Quali segnali reali della deindustrializzazione europea possiamo osservare oggi? In alcuni casi si assiste ad una riduzione dei piani di espansione e degli investimenti. Altri segnali di deindustrializzazione sono più evidenti, come lo spostamento delle linee di produzione e la riduzione dei materiali. Il colosso chimico tedesco BASF ha annunciato la chiusura di uno dei due impianti di produzione di ammoniaca in Germania e ha deciso di sospendere anche gli impianti di produzione di fertilizzanti. Queste misure hanno portato all’eliminazione di 2.500 posti di lavoro. A febbraio BASF ha annunciato ulteriori misure di riduzione dei costi.
Il produttore svizzero di moduli solari Meyer Burger Technology AG ha annunciato nel febbraio 2024 che avrebbe smesso di produrre moduli solari a Friburgo, in Germania. L'azienda ha deciso di concentrarsi sull'aumento della capacità produttiva negli Stati Uniti, citando il peggioramento delle condizioni di mercato in Europa. Il gruppo tedesco BMW ha annunciato nel 2022 che prevede di investire 1,7 miliardi di dollari nella produzione di veicoli elettrici e batterie negli Stati Uniti.
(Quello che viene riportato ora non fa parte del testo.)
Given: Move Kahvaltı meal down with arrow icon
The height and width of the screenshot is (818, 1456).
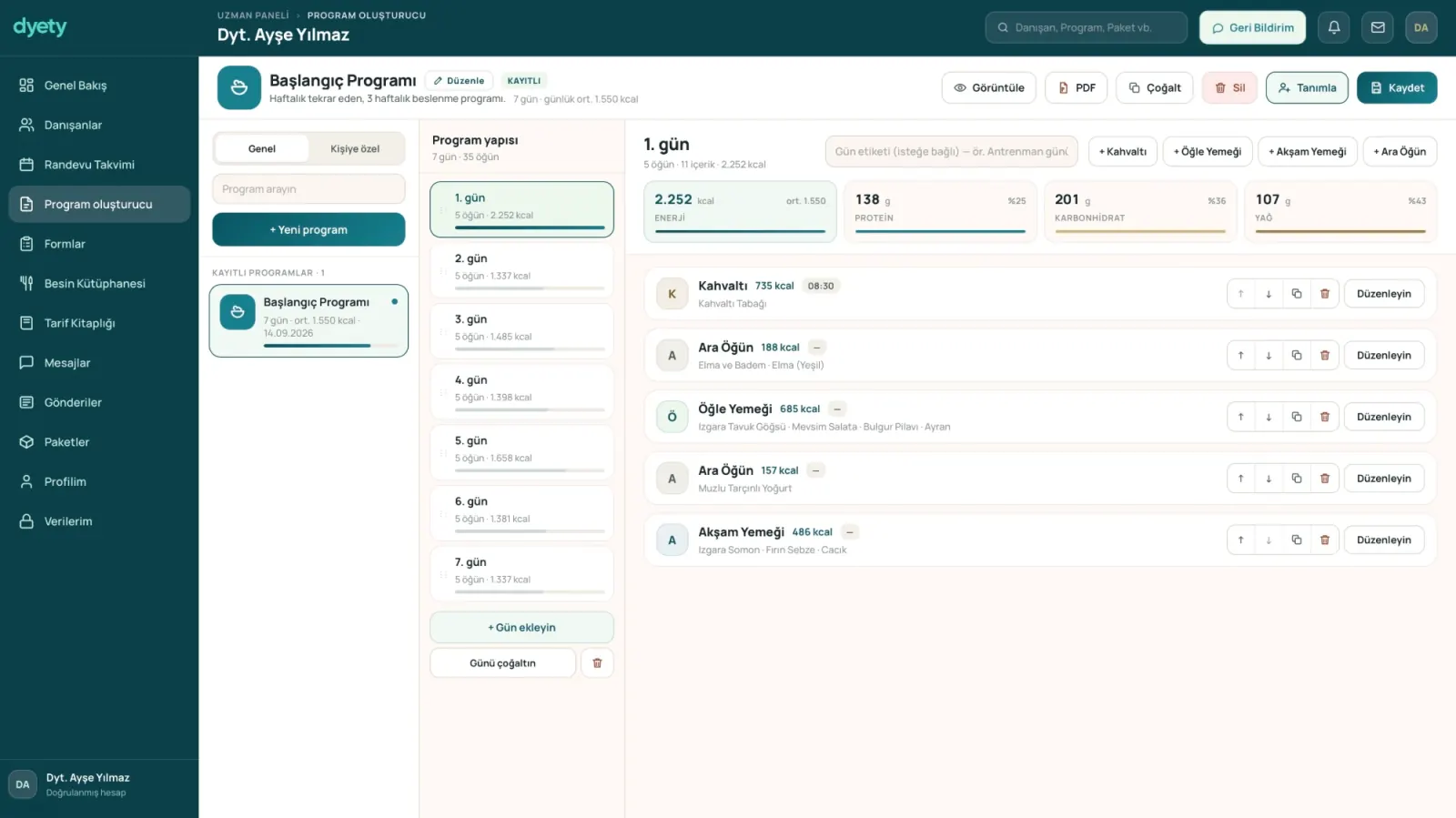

La Volkswagen ha inoltre deciso di sfruttare gli incentivi per i produttori di auto elettriche in America e di costruire uno stabilimento da 2 miliardi di dollari nella Carolina del Sud per produrre SUV elettrici.
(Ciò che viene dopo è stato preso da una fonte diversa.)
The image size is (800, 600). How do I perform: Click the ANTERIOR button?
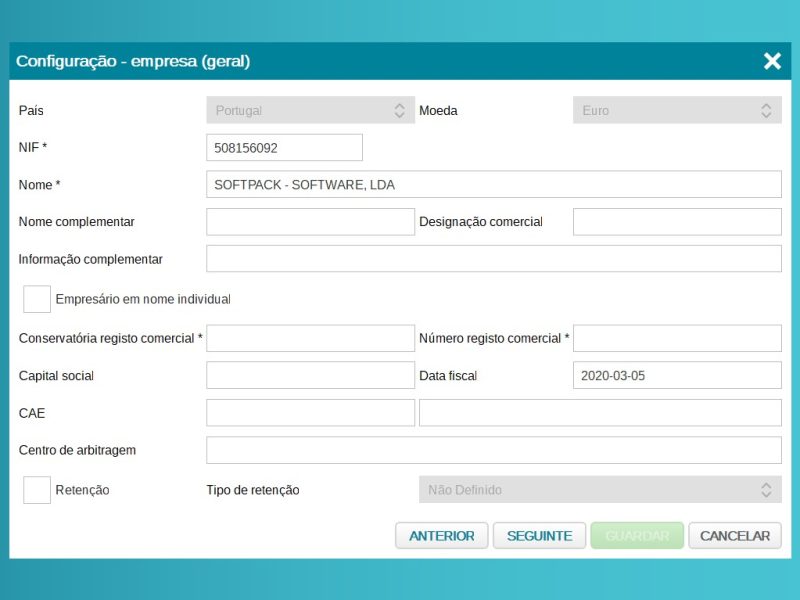tap(442, 536)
Nel 2022 il BMW Group ha inoltre ampliato la propria presenza in Cina avviando la produzione di veicoli elettrici nel nuovo stabilimento Lydia a Shenyang, nella provincia di Liaoning, nel nord-est del paese. Questo progetto, del valore di 15 miliardi di yuan (2,1 miliardi di dollari), rappresenta l'investimento più significativo della BMW nel mercato cinese.
In conclusione, l’industria europea si trova oggi in una situazione molto difficile a causa della crisi energetica in corso e della crescente concorrenza da parte di Stati Uniti e Cina. Un’ulteriore deindustrializzazione minaccerà la prosperità e l’occupazione di 32 milioni di persone in Europa, insieme a molte altre che lavorano in vari settori legati all’industria.
Tuttavia, l’Europa presenta molti vantaggi come polo industriale, tra cui: B. un'elevata qualità della forza lavoro, un'elevata densità di aziende e le conseguenti brevi distanze tra le aziende e i loro fornitori. Inoltre, l’Europa continua ad essere un mercato di vendita importante e prospero in molti settori.
Quindi la domanda è se i politici europei saranno in grado di cambiare la loro strategia e concentrarsi sul salvataggio della propria produzione senza guardare indietro agli Stati Uniti, che traggono profitto dalla difficile situazione del loro alleato.